In the early 20th century, Elton Britt made the attempt to renovate yodeling, and in doing so, brought it to a commercial peak. On Country Music’s Yodeling Cowboy Crooner Vol. 2, 28 of Britt’s recordings have been re-released from his 50-plus album catalog, most notably from the RCA-Victor label.
A definitive yodeling crooner, Britt was the country equivalent of Paul Anka or Vic Damone, with a smooth voice capable of higher notes than the honest sound of the working-man’s yodel from Jimmie Rodgers.

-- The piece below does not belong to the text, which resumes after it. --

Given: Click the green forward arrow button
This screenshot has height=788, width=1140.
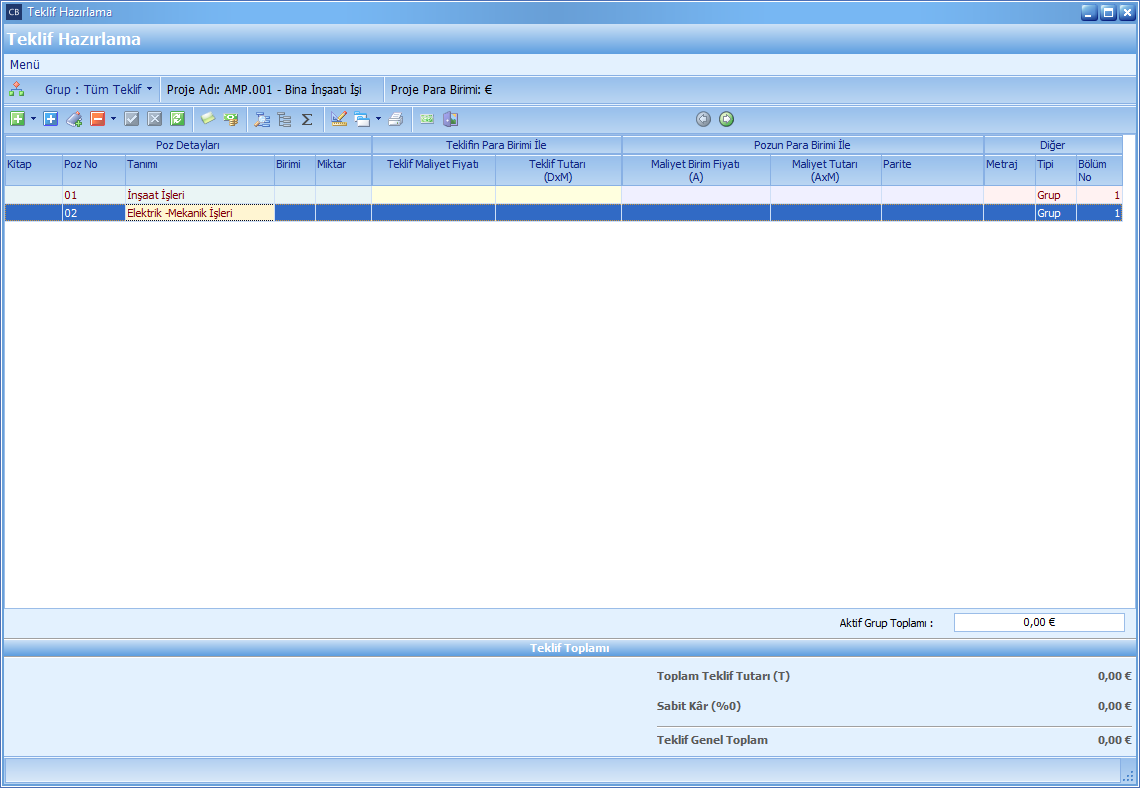Looking at the screenshot, I should (726, 119).
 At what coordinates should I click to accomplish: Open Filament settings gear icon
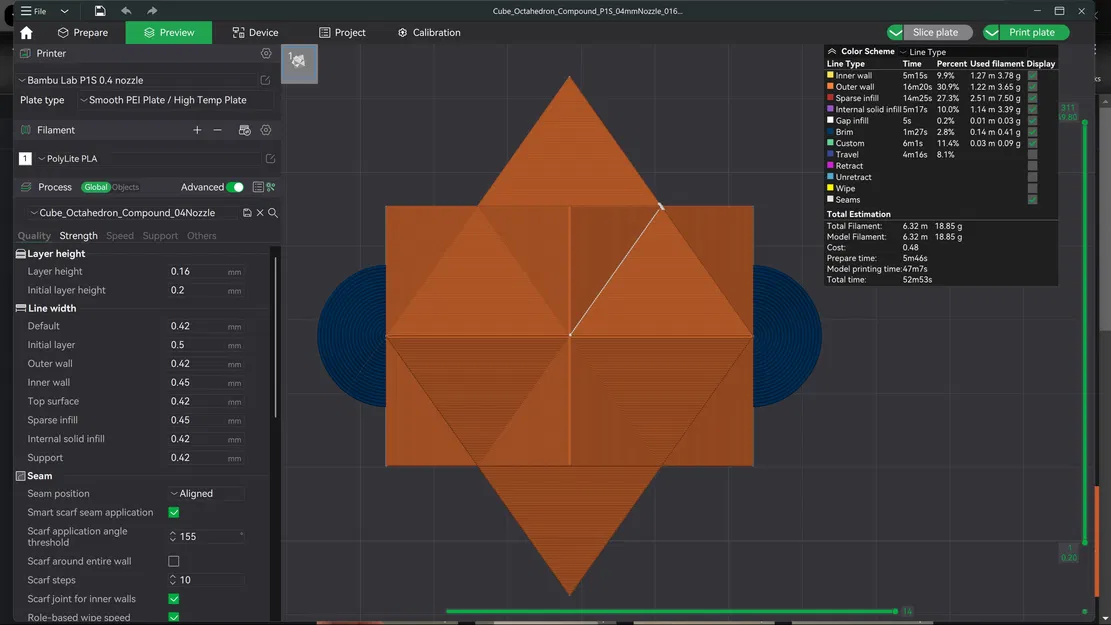coord(265,130)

Born in Arkansas, Britt rose to fame in the early ’40s after a successful stint with The Beverly Hillbillies (no relation to the television show). After going solo, Britt became the first country-music singer to score a million-seller with the WWII propaganda hit “There’s A Star-Spangled Banner Waving Somewhere.” Vol. 2 includes Britt chart-toppers such as “Someday (You’ll Want me to Want You)” “Driftwood on the River,” and the country standard “Born To Lose.” Tracks such as the Hawaiian classic “Sweet Leilani” and the weeper “Maybe I Was Wrong” display Britt’s vocal ability and heartfelt delivery.
All in all, Britt’s collection offers a welcome reminder that yodeling is not only a genuine art form but has roots that go back farther than Jewel.